Fraud and forgery are also central parts of these strategies. “Wire stripping,” or removing or changing the identifying information of a bank transfer, can also help cloak money transfers to Iran.

For example, it was revealed in April that Bahrain’s Future Bank assisted Tehran in hiding $7 billion in transfers from 2004 to 2015 using this strategy.

Smuggling goods – including truckloads of U.S. dollars – through neighboring Iraq and Afghanistan became a lucrative industry under early sanctions and will likely be again as goods and currency become increasingly scarce.

In an effort to conceal oil sales – Iran and importer countries were also shown to have used “ghost tankers.” Iranian tankers would turn off trackers and transfer oil onto foreign tankers in the middle of the sea.

The Financial Times reported that at least seven Iranian tankers have stopped sending position signals since September 16, 2018.

Laws of Jungles

While all of these coping strategies will likely allow Iran’s economy to avoid complete collapse, U.S. financial and oil sanctions will nonetheless have long-reaching humanitarian and political impacts within Iran.

Despite the fact that there were exceptions made for humanitarian supplies under previous sanctions, Iranians still experienced enormous difficulties acquiring drugs and medical supplies from the West.

“They claim that the imports of medicines are exempted from sanctions but in practice, because of banking restrictions, we don’t have access to medicine,” Ahmad Ghavideh of Iran’s hemophilia society told the Guardian.

“Any delay in supply of medicine … will have catastrophic consequences.

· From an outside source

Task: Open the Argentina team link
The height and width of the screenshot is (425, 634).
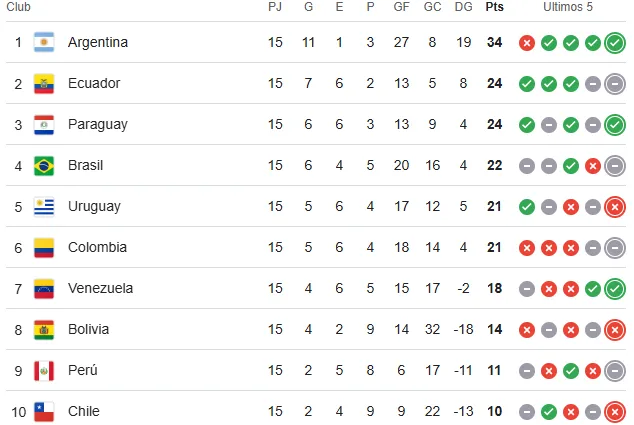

My worry is not for today, but in six months’ time when our supply runs out.”

With very limited access to Western medical supplies, Iranians are forced to turn to Chinese and Indian products that are often inferior and can lead to severe side effects.

“The worst thing I’ve seen is that the needles coming in from China have dry blood on them,” Dagres said an Iranian pharmacist told her.

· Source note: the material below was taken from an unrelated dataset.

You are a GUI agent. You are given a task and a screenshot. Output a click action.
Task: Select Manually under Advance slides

But the humanitarian toll of sanctions goes far beyond medicine.

“If the banks are sanctioned that means you have sanctioned everything,” Trita Parsi, the founder and president of the National Iranian American Council, told The Globe Post. “It has a very negative impact on the entire social fabric of a country.”

According to Parsi, the civilian toll brought about by sanctions is  “not a bug. It’s a feature.”

“The theory behind it is, you make the population so miserable that they will rise up against the government,” he said.

But Parsi, Dagres and Sahimi all agree that a popular uprising against the Iranian regime is highly unlikely.

In fact, even a U.S. government report from the Congressional Research Service acknowledges that the sanctions are further emboldening harliners within the regime and weakening support for moderates who argued in favor of a deal with the U.S. in the first place.

Nonetheless, the Trump administration is maintaining its “maximum pressure” course.

“What [the administration] wants is for the laws of jungles to prevail,”  Sahimi said. “They will not.”